Will different kinds of distances give less hubness or ensure that the hubness we get is meaningful? There are many other kinds of distances than Euclidean and [4] showed that under reasonable assumptions probability distance will not give rise to problematic hubness in language models. Can we find other distances less prone to bad hubness? See e.g. distances from Pattern Recognition Tools.
t-SNE and UMAP are methods often used for data visualization which use adaptive/local distance scaling rather than raw Euclidean distances for calculating their neighbours. Is this enough to mitigate hubness?
It is possible to have lower dimensional data in a higher dimensional space? [3] suggest that it is the intrinsic and not the ambient dimension of the data which decides whether there will be hubness. Which methods for measuring this intrinsic dimensionality work best for predicting hubness?
Other questions on the topic that the students find especially interesting / define themselves after discussion with the supervisors.

Ideally, the project group should consist of two students. Students must be from either the data science or computer science programs.

References

[1] Aurelia Bustos, Antonio Pertusa, Jose-Maria Salinas, and Maria De La Iglesia-Vaya. Padchest: A large chest x-ray image dataset with multi-label annotated reports. Medical image analysis, 66:101797, 2020.

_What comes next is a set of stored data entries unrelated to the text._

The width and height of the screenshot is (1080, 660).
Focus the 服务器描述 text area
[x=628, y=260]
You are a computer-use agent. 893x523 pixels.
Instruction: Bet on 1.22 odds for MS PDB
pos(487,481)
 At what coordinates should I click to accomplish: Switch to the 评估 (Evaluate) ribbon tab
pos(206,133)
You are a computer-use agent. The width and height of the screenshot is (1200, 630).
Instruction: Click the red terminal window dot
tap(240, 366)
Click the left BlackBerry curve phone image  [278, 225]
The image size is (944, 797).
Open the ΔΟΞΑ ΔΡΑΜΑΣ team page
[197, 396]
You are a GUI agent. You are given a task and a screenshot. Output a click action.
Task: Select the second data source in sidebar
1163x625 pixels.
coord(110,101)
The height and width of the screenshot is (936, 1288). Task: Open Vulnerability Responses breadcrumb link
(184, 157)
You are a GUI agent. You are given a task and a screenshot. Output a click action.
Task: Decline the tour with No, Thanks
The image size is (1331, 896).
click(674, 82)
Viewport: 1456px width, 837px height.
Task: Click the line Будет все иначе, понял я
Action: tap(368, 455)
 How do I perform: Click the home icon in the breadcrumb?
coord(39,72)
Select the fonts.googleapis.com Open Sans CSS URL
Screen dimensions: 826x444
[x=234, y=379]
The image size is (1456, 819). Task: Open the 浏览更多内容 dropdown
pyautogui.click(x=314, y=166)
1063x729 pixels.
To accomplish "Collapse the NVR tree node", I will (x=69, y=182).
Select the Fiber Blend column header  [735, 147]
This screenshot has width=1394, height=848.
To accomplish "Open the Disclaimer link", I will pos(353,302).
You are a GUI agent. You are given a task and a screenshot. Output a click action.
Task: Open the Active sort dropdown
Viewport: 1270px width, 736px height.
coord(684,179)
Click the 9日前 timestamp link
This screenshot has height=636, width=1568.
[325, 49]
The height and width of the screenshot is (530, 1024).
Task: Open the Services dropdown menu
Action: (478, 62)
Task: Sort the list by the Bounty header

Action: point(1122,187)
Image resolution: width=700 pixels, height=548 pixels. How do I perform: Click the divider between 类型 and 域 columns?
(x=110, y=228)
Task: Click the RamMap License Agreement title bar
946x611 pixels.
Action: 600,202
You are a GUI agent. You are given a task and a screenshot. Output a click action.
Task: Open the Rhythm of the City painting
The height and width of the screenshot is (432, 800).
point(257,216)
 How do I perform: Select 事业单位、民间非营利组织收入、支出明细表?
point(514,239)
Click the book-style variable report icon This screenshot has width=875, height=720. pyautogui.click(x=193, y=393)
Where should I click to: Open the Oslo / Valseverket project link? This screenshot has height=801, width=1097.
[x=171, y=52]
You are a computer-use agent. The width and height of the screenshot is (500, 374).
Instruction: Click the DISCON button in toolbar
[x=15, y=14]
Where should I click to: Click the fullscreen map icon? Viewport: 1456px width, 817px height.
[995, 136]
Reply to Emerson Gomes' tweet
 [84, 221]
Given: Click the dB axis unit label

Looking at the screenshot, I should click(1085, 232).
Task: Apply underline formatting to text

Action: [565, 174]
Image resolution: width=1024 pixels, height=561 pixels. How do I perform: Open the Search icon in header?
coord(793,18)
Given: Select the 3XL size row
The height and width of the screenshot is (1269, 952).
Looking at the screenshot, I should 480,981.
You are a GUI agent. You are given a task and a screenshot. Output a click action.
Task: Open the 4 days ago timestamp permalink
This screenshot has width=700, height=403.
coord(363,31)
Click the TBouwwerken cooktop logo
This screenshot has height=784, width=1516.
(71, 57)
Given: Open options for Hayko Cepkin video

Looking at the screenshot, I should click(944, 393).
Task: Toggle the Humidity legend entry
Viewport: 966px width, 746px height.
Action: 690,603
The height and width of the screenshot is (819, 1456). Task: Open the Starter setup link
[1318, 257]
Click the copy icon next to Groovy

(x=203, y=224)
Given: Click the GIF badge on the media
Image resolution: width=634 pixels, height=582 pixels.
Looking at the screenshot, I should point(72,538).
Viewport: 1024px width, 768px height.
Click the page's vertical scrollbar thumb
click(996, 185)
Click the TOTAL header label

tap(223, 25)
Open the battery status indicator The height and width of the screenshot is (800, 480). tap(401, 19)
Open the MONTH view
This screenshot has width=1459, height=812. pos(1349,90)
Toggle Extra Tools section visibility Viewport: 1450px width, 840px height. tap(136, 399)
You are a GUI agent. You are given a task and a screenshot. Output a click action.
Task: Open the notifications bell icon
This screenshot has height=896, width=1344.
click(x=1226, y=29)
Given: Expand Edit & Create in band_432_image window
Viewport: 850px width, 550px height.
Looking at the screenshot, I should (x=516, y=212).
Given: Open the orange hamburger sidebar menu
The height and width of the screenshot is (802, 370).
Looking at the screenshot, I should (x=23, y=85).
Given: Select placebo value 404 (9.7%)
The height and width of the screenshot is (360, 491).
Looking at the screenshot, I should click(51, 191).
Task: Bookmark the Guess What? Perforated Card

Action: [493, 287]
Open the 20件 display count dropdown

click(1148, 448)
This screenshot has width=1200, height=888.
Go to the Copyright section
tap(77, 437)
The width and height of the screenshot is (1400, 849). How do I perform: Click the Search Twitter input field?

[2] Francois Pachet and Jean-Julien Aucouturier. Improving timbre similarity: How high is the sky. Journal of negative results in speech and audio sciences, 1(1):1–13, 2004.

[3] Milos Radovanovic, Alexandros Nanopoulos, and Mirjana Ivanovic. Hubs in space: Popular nearest neighbors in high-dimensional data. Journal of machine learning research, 11(sept):2487–2531, 2010.

[4] Beatrix Miranda Ginn Nielsen, Iuri Macocco, and Marco Baroni. Prediction hubs are context-informed frequent tokens in llms. In Proceedings of the 63rd Annual Meeting of the Association for Computational Linguistics (Volume 1: Long Papers), pages 23715–23745, 2025.